[Start of Attachment]

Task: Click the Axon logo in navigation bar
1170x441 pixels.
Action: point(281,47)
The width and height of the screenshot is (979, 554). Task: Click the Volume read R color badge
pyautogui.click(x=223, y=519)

[End of Attachment]
[Start of Attachment]

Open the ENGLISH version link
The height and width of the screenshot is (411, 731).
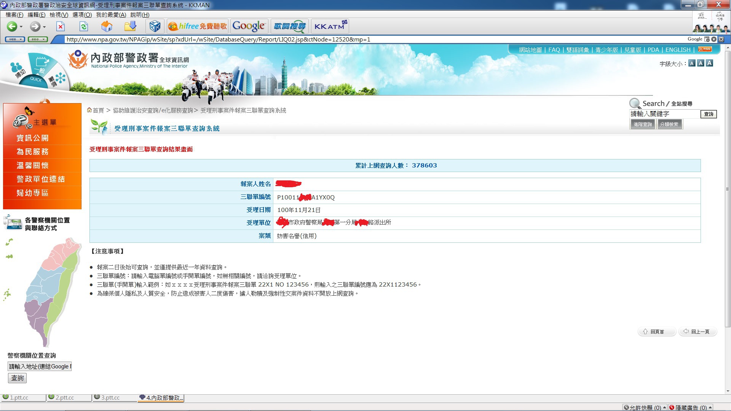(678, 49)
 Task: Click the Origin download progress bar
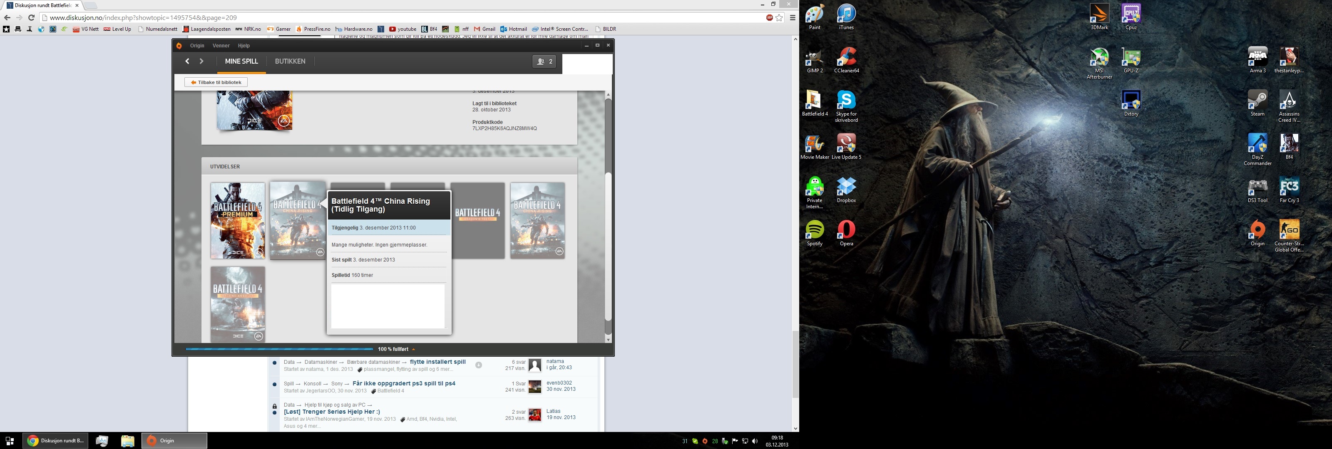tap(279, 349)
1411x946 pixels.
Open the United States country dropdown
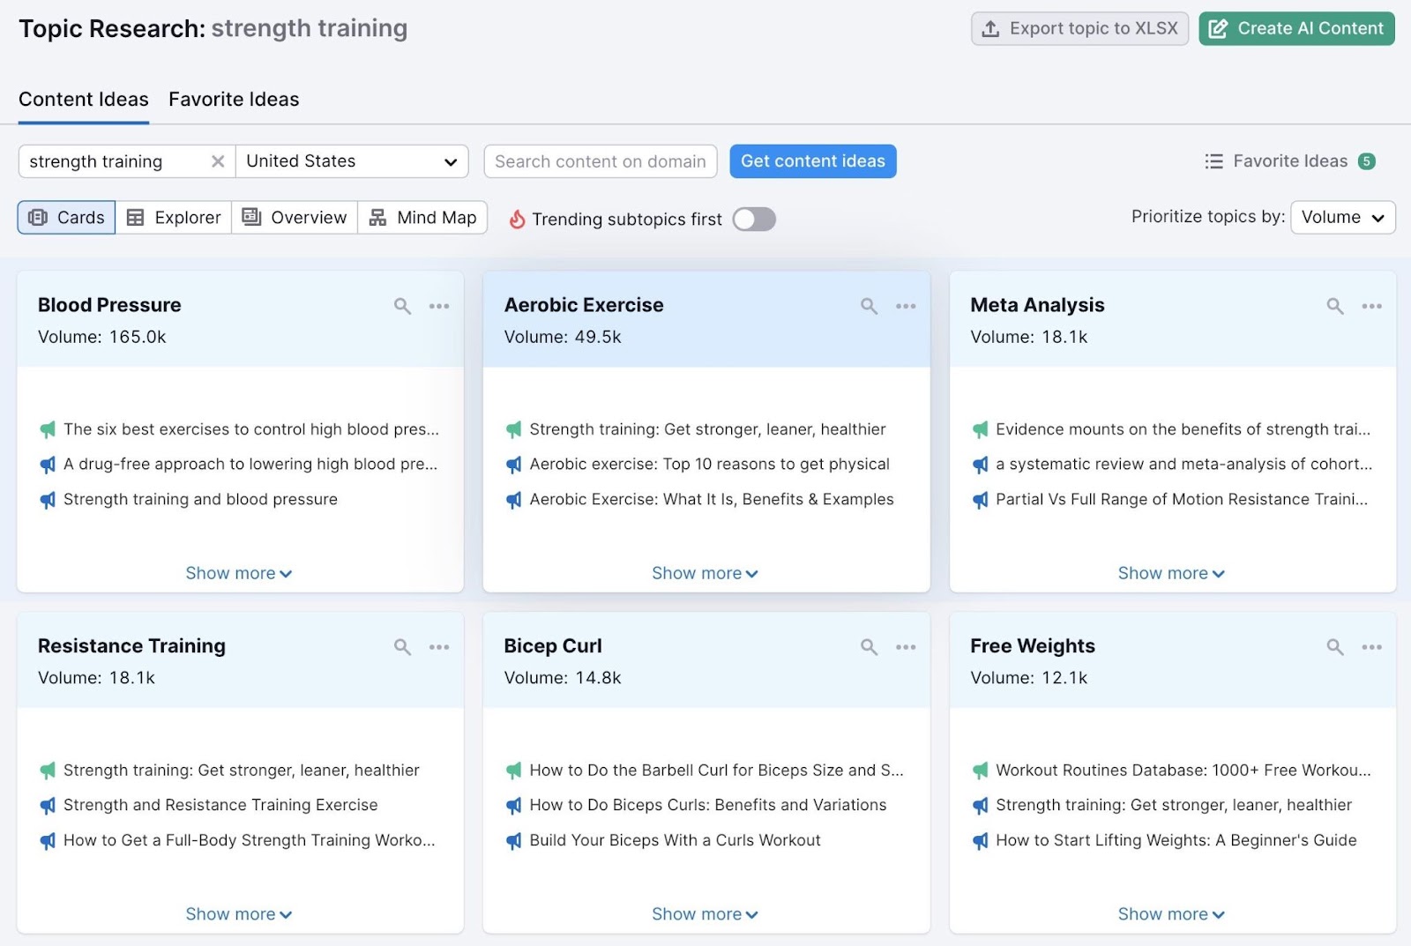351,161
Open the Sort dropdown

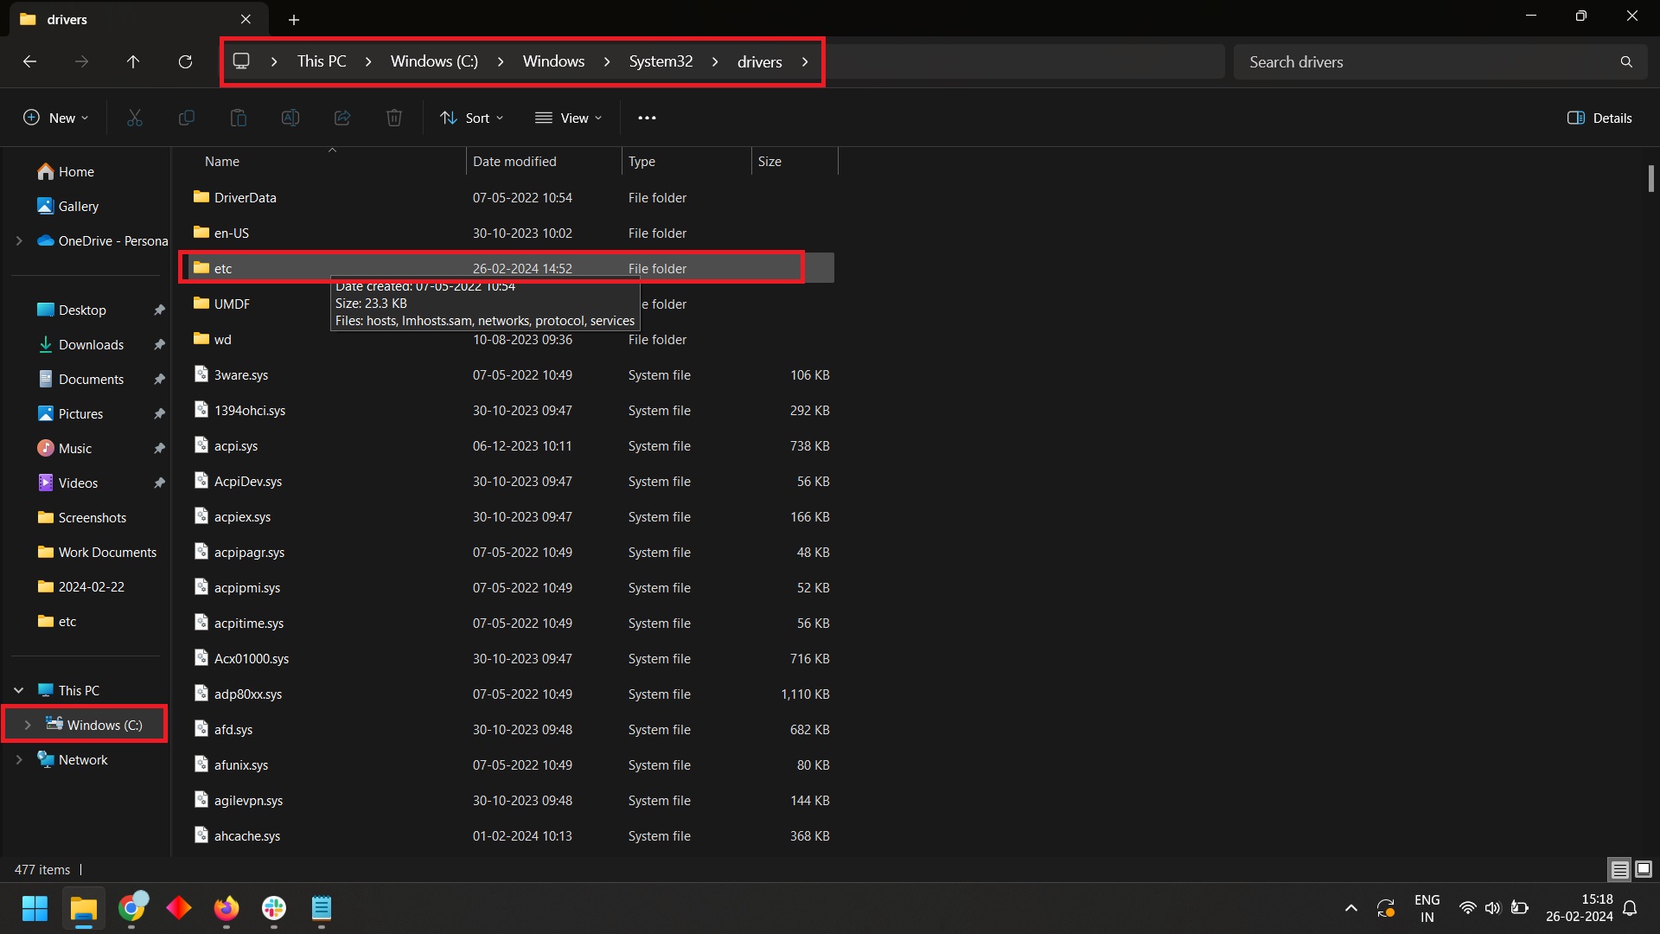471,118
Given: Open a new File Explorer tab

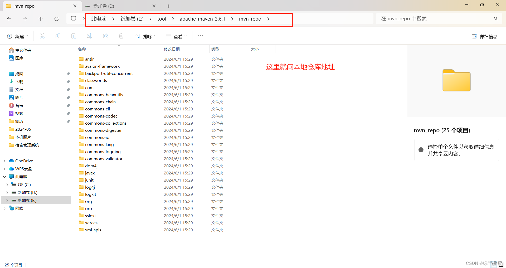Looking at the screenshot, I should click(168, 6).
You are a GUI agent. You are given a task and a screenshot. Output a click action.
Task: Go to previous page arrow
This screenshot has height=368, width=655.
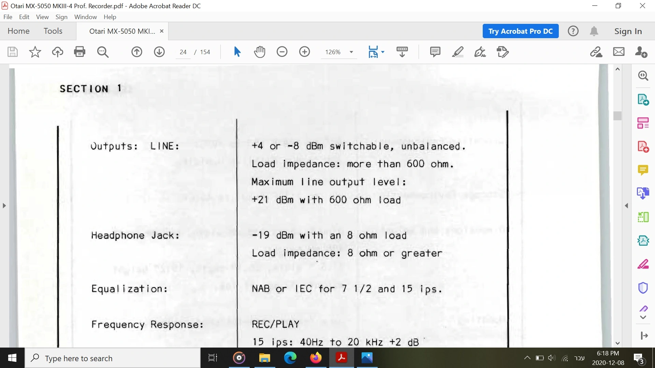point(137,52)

[End of Attachment]
[Start of Attachment]

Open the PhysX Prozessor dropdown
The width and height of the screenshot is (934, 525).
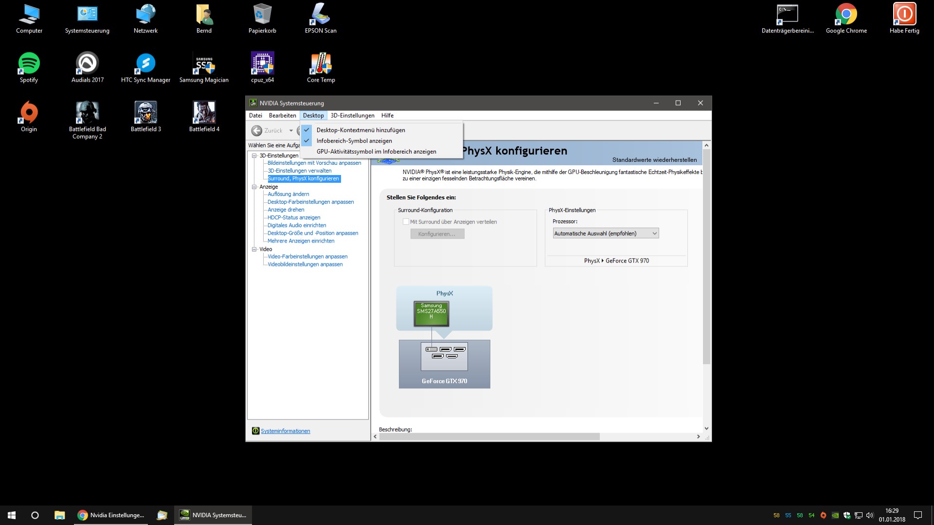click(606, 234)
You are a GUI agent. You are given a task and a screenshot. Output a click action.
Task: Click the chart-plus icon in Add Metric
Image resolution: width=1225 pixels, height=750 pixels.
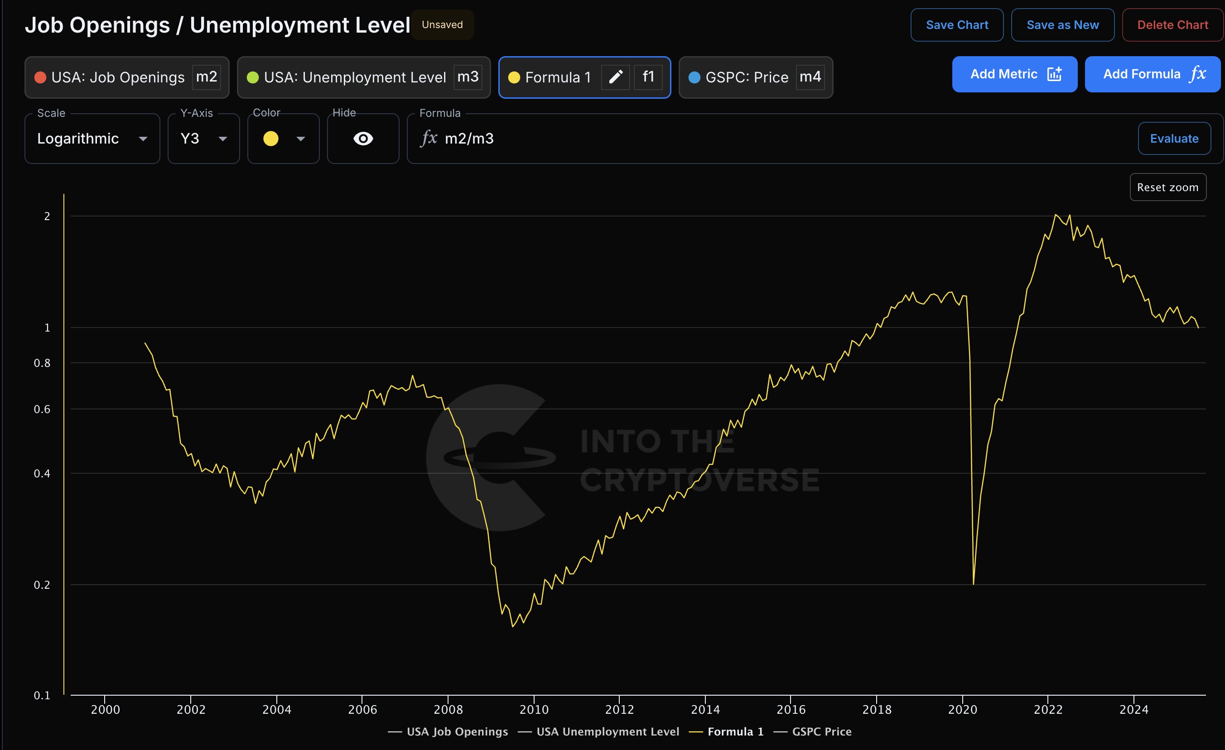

[End of Attachment]

[Activity]
Drop the pictures; return the lines above from the line containing "Open the PhysX Prozessor dropdown" to the line containing "Image resolution: width=1225", both included, exactly.

[Written answer]
Open the PhysX Prozessor dropdown
The width and height of the screenshot is (934, 525).
click(606, 234)
You are a GUI agent. You are given a task and a screenshot. Output a click action.
Task: Click the chart-plus icon in Add Metric
Image resolution: width=1225 pixels, height=750 pixels.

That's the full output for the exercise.